Who do we work for?

An important question anyone managing a business must ask themselves.

I have said since the start that Don’t Cry Wolf is there to work with organisations who want to communicate honestly.

What I didn’t anticipate was how people would interpret this statement. A significant number take this to mean that we work in the not-for-profit sector.

Which we do.

But it accounts for about 1/5 of our revenue stream.

Photo by Jon Tyson on Unsplash

The vast majority of businesses that partner with Don’t Cry Wolf are for profit organisations, with shareholders and CEOs and margins and customers and products.

What makes them distinctive is that they have an insatiable appetite for communicating in a human, honest and sometimes even vulnerable way with their audiences.

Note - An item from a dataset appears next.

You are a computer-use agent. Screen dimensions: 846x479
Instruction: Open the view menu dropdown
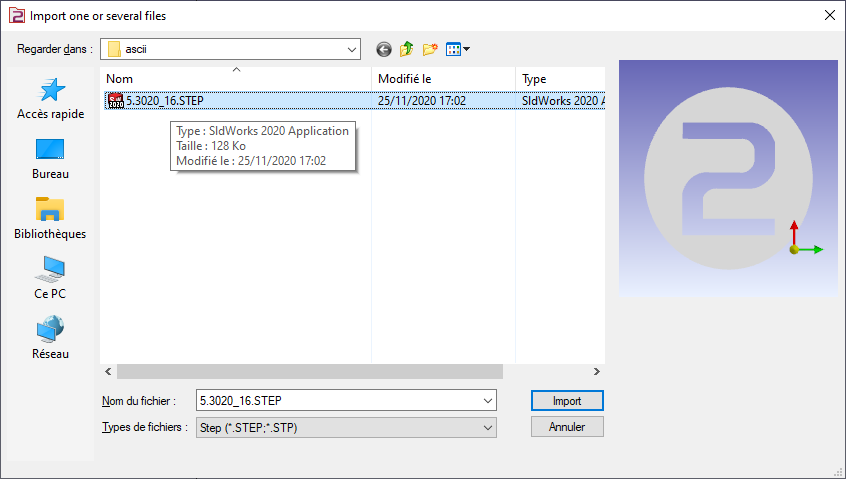click(x=458, y=49)
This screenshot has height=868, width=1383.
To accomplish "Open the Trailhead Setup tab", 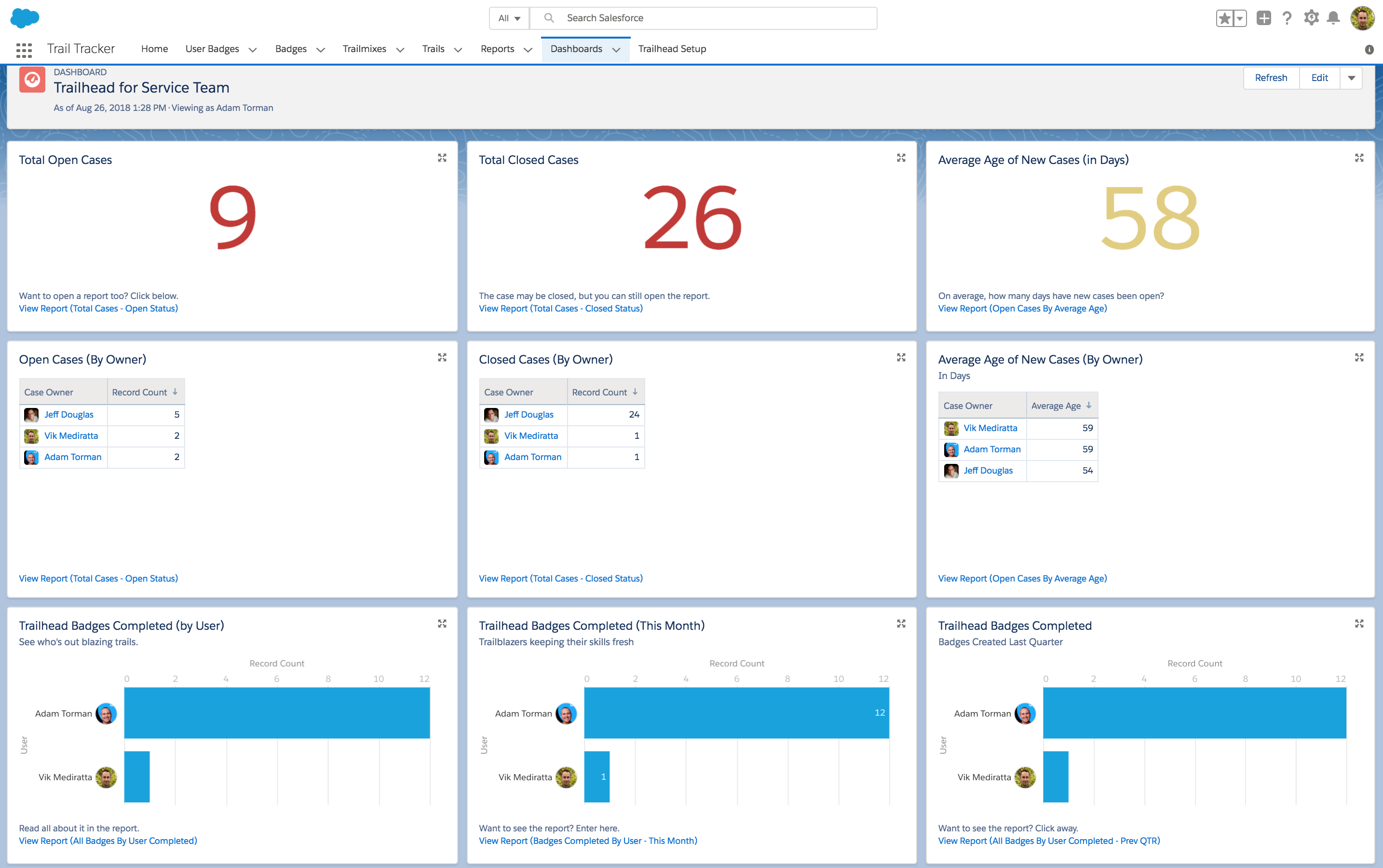I will 672,49.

This is where we’re really put to the test. While not-for-profits share similar challenges with authentic, committed communications, some for profit businesses can consider it counter productive to speak with an honest voice.

Why admit fault or give a (very human) appearance of not being perfect, when you can maintain a stiff upper lip and a steady share price?

Interestingly, this has taken us down paths we couldn’t have anticipated.

Some of the most challenging projects we’ve been working on this year have involved less external communication and more internal mindset changes. A few noteworthy ones have been:

  1. Convincing 300 customer service agents that it’s ok to say that you don’t have the answer, rather than pretend you do.
  2. Owning a significant crisis issue and working with the leadership team to understand that, irrespective of where blame lies, we should help those affected first, without judgement or hesitation, and then figure out what went wrong.
  3. Moving a brand away from closed off ‘brand strategy meetings’ and into a position where the whole organisation feels ownership of the new brand voice rather than just those with the biggest shareholding.

It’s been an extraordinary year so far, I couldn’t have hoped for better.

And, encouragingly, I have never been more convinced that the Don’t Cry Wolf response to ‘who do you work for?’ question is the right one and the most exciting.